By default, the CLI uses a public tunnel server hosted on `livecycle.run`, but this configuration can be override using the `--tunnel-server` flag.
The tunnel server can be self hosted and a Docker/OCI image is publicly available on `ghcr.io/livecycle/preevy/tunnel-server`

The tunnel server itself is a node.js server responsible for creating tunnels for http services using SSH.
The server accept ssh connections in port 2222, http traffic on port 3000.
Assuming the tunnel server is running on `tunnel-server-host`, creating a tunnel for a http service running on port 5000 is as simple as running:
```bash
ssh -I {some_rsa_key} -R /my-tunnel:localhost:5000 tunnel-server-host hello
```
The expected output of this command will be something like:
```
{"clientId":"5rwpwhy5","tunnels":{"/test":"http://my-tunnel-5rwpwhy5.tunnel-server-host:3000/"}}
```
A tunnel from `http://my-tunnel-5rwpwhy5.tunnel-server-host:3000->http://localhost:5000` was created, and can be accessed by anyone who knows the URL (assuming the tunnel server is public).

## Security

For connecting to tunneling server, you must use ssh private-key based authentication.
Urls for tunnels are derived from the public key of the client (referred as clientId):
`{tunnel_name}-{clientId}.{tunnel-server}`.

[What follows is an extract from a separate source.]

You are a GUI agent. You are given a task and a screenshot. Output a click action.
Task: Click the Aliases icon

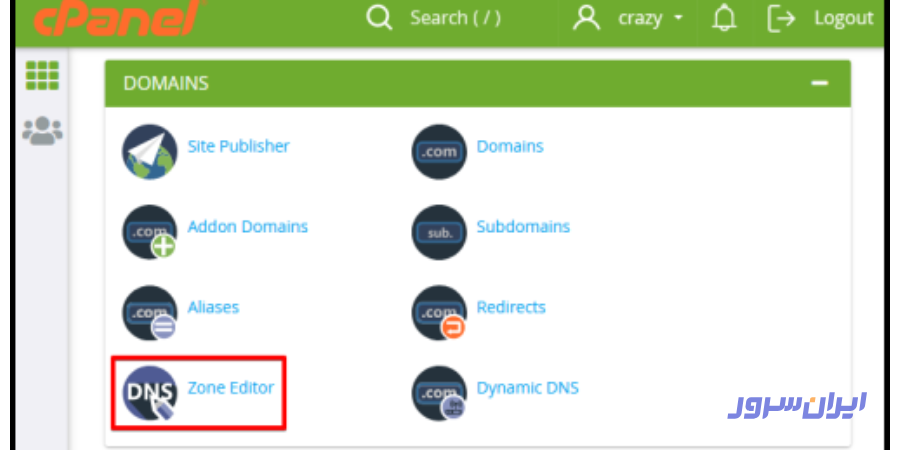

`preevy` support connecting to a tunnel server over TLS which wrap the ssh connection, for these cases the tunnel server need to use an external service for TLS termination (e.g. nginx/haproxy/traefik).

## Observability
The tunnel server expose operational metrics on port 8888 that can be scraped by Prometheus or similar observability tool.